TEXT TO READ
______________________________
Further, if our partners, including suppliers, fail to obtain required import, export, or re-export licenses or permits, we may also be harmed, become the subject of government investigations or penalties, and incur reputational harm. Changes in our solution or changes in export and import regulations may create delays in the introduction of our solution in international markets, prevent our customers with international operations from deploying our solution globally or, in some cases, prevent the export or import of our solution to certain countries, governments, or persons altogether. Any change in export or import laws or regulations, economic sanctions, or related legislation, shift in the enforcement or scope of existing laws and regulations, or change in the countries, governments, persons, or technologies targeted by such laws and regulations, could result in decreased use of our solution by, or in our decreased ability to export or sell our solution to, existing or potential customers with international operations. Any decreased use of our solution or limitation on our ability to export or sell our solution would likely harm our business, financial condition, and operating results.
Our ability to use our net operating losses to offset future taxable income may be subject to certain limitations which could subject our business to increased tax liability.
Under the Tax Cuts and Jobs Act (Tax Reform Act), although the treatment of tax losses generated in taxable years ending on or before December 31, 2017 has generally not changed, tax losses generated in taxable years beginning after December 31, 2017 may be utilized to offset no more than 80% of taxable income annually. This change may require us to pay more federal income taxes in future years than we would have had to pay under pre-existing law. In addition, the Tax Reform Act's new "base erosion and anti-abuse tax" or "BEAT" may require us to pay additional federal income taxes even in years when we are not profitable.
The applicability of sales, use and other tax laws or regulations on our business is uncertain. Adverse tax laws or regulations could be enacted or existing laws could be applied to us or our customers, which could subject us to additional tax liability and related interest and penalties, increase the costs of our services and adversely impact our business.
The application of federal, state, local, and non-U.S. tax laws to services provided electronically is evolving. New income, sales, use, value-added, or other tax laws, statutes, rules, regulations, or ordinances could be enacted at any time (possibly with retroactive effect), and could be applied solely or disproportionately to services provided over the Internet or could otherwise materially affect our financial position and results of operations. Many countries in the European Union, as well as a number of other countries and organizations such as the Organization for Economic Cooperation and Development, have recently proposed or recommended changes to existing tax laws or have enacted new laws that could impact our tax obligations.
______________________________
EXCERPTED RECORDS
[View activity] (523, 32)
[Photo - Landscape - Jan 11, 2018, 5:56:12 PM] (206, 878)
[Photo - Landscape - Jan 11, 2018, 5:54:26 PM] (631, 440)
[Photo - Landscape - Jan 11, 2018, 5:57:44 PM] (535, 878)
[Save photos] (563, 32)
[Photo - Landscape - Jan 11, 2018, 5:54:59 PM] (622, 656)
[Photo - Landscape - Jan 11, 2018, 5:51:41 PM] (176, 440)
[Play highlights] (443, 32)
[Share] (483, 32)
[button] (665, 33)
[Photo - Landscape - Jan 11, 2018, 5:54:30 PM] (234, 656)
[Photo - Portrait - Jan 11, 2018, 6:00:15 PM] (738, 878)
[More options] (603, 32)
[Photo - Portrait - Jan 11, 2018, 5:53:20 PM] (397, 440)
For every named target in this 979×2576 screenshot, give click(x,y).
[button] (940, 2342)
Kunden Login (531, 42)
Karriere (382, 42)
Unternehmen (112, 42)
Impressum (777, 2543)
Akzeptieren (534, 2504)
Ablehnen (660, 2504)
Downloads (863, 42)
______________________________
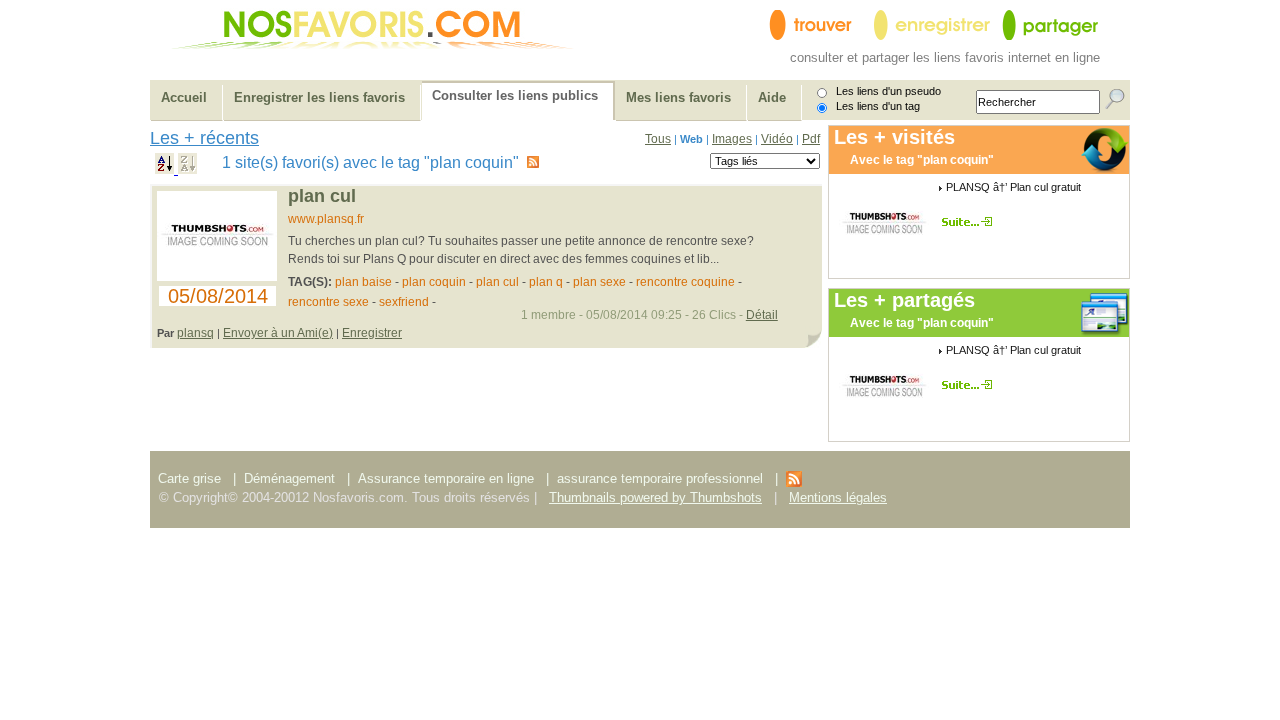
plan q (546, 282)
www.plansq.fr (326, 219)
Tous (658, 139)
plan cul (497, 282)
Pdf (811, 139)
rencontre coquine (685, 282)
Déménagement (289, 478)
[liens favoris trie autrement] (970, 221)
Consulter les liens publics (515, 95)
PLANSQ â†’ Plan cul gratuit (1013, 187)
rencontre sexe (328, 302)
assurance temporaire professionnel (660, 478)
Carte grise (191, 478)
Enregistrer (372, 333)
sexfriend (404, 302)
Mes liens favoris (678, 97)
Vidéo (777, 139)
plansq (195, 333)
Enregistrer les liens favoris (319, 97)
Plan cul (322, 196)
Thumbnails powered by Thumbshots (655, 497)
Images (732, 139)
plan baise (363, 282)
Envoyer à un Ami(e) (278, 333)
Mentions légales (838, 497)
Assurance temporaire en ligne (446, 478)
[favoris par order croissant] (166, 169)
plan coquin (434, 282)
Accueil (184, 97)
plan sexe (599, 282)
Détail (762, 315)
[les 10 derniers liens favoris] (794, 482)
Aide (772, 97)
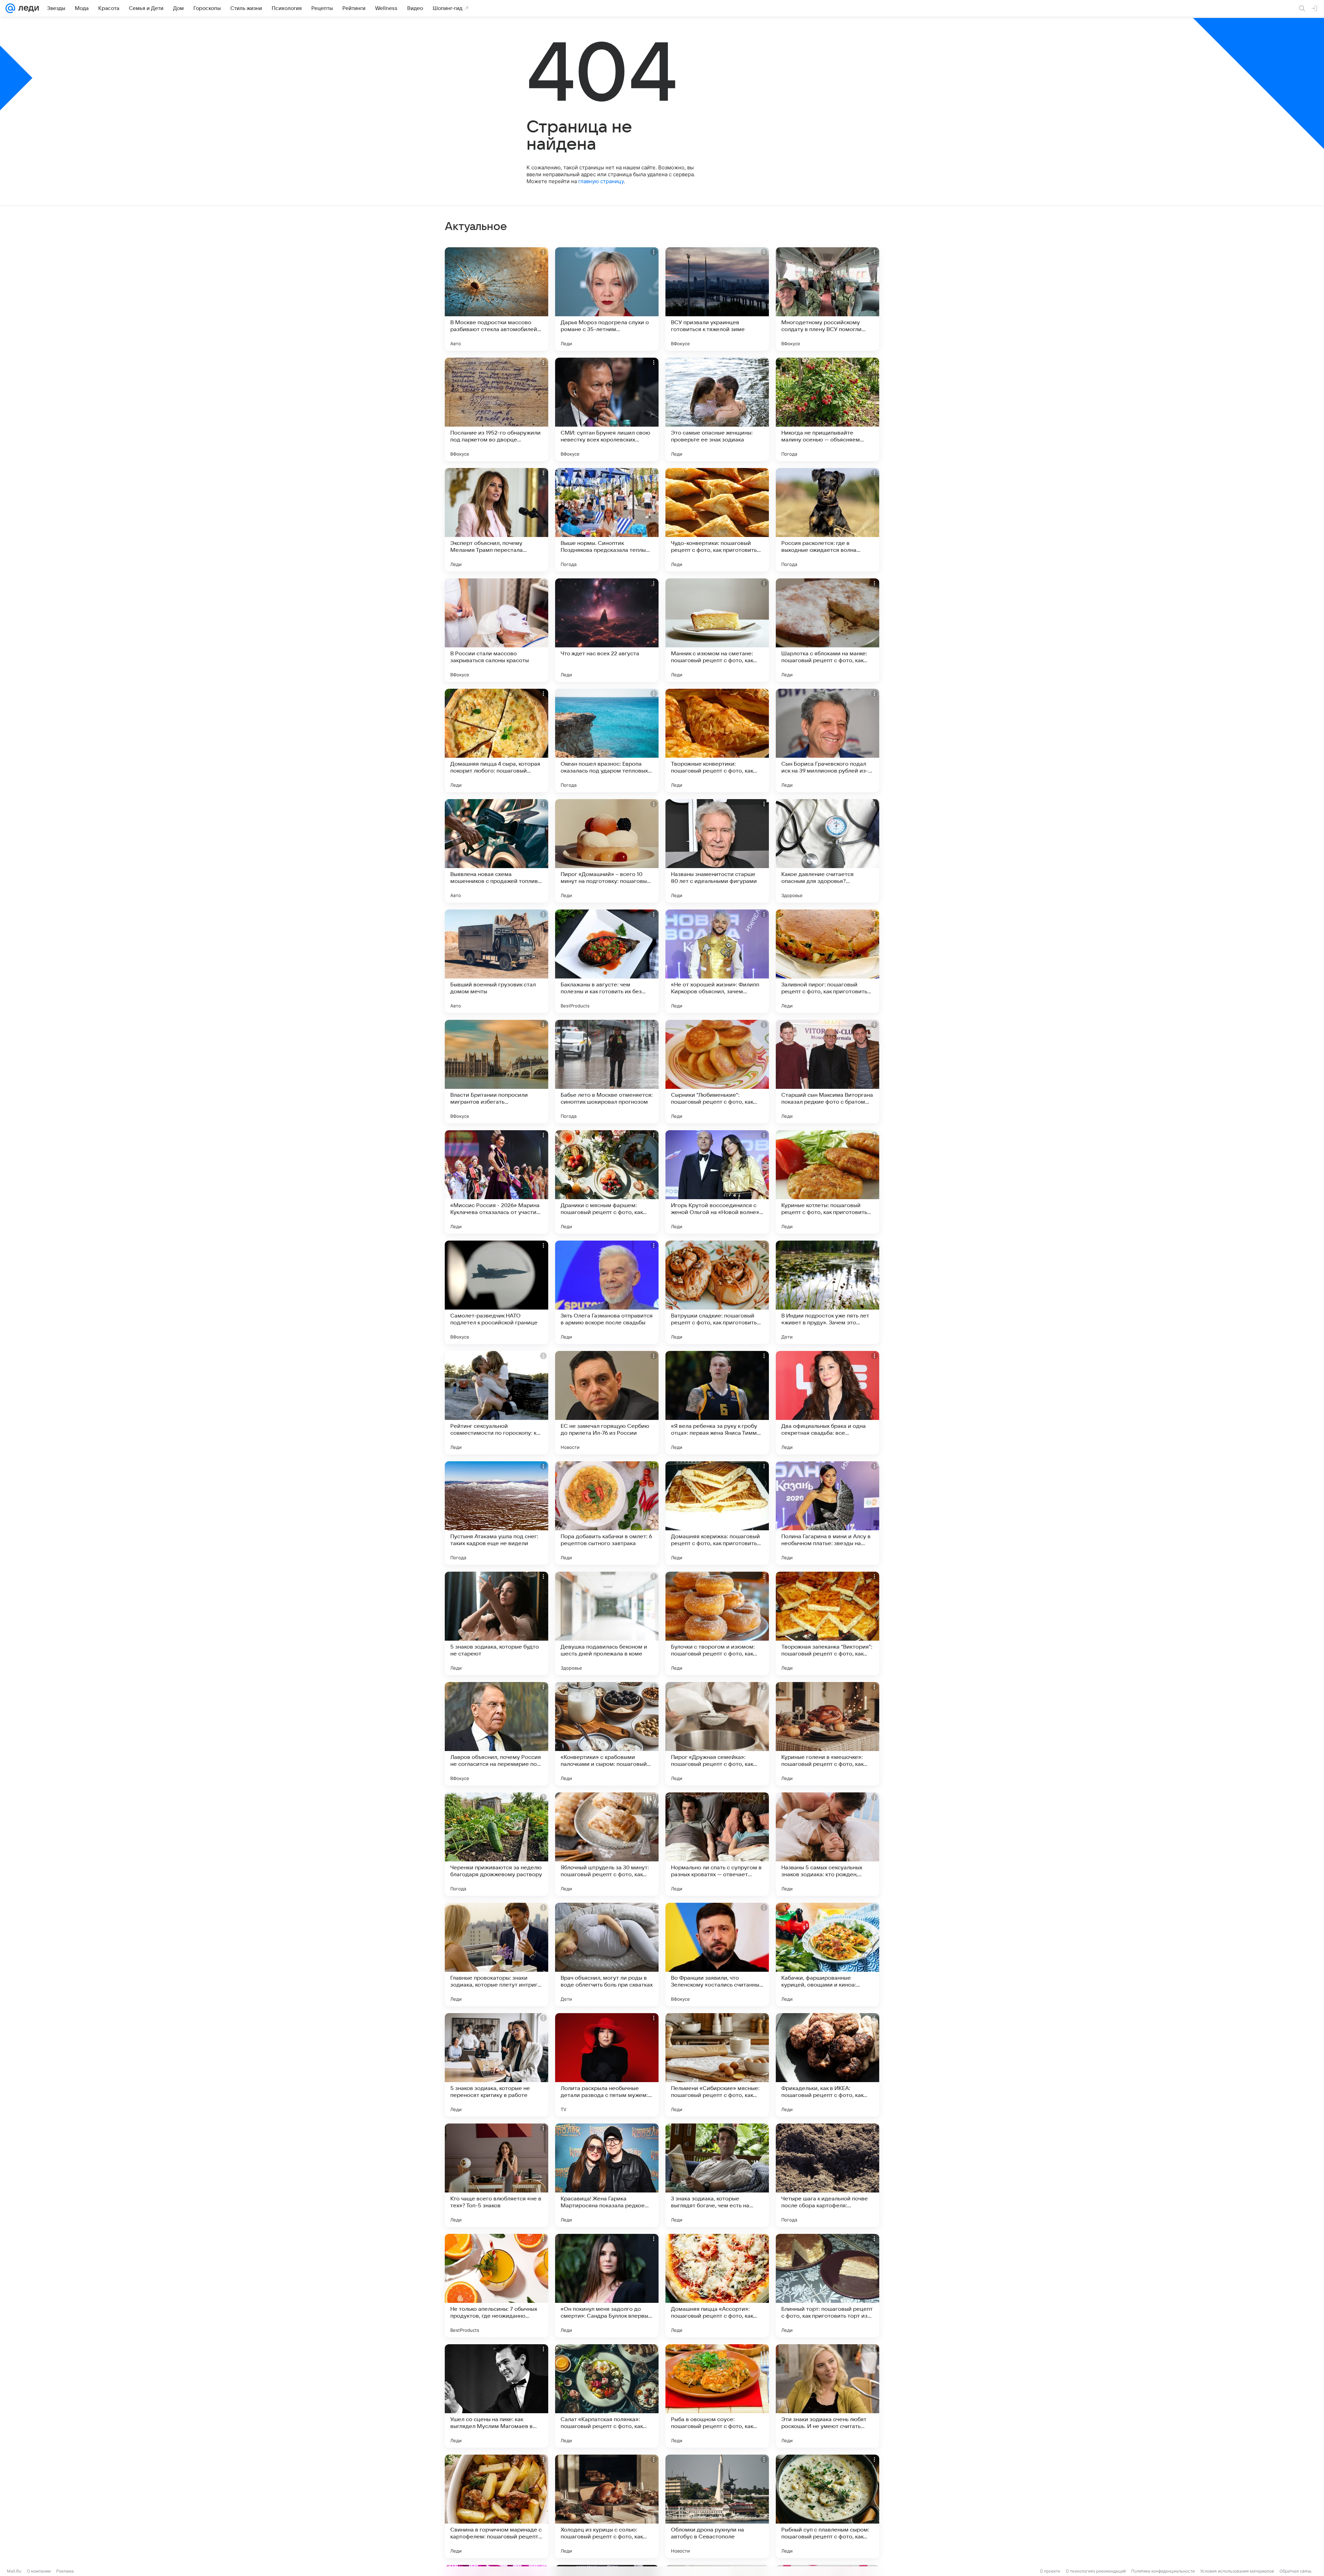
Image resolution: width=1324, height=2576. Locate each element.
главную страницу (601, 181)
______________________________
DIRECTIONS FOR THIS TASK
Resume the passage on export and tax risks, starting right after its last sentence. The records were taken from a separate source.

ANSWER TO THE PROBLEM
In addition, state, local, and foreign tax jurisdictions have differing rules and regulations governing sales, use, value-added, and other taxes, and these rules and regulations can be complex and are subject to varying interpretations that may change over time. For example, a U.S. Supreme Court ruling in June 2018 could result in more states requiring us to collect sales or use tax on sales we make to their residents. Existing tax laws, statutes, rules, regulations, or ordinances could be interpreted, changed, modified, or applied adversely to us (possibly with retroactive effect), which could require us or our customers to pay additional tax amounts on prior sales and going forward, as well as require us or our customers to pay fines or penalties and interest for past amounts. Although our customer contracts typically provide that our customers must pay all applicable sales and similar taxes, our customers may be reluctant to pay back taxes and associated interest or penalties, or we
may determine that it would not be commercially feasible to seek reimbursement. If we are required to collect and pay back taxes and associated interest and penalties, or we are unsuccessful in collecting such amounts from our customers, we could incur potentially substantial unplanned expenses, thereby adversely impacting our operating results and cash flows. Imposition of such taxes on our services going forward could also adversely affect our sales activity and have a negative impact on our operating results and cash flows.
Our results of operations and financial condition could be materially affected by the enactment of legislation implementing changes in the U.S. or foreign taxation of international business activities or the adoption of other tax reform policies.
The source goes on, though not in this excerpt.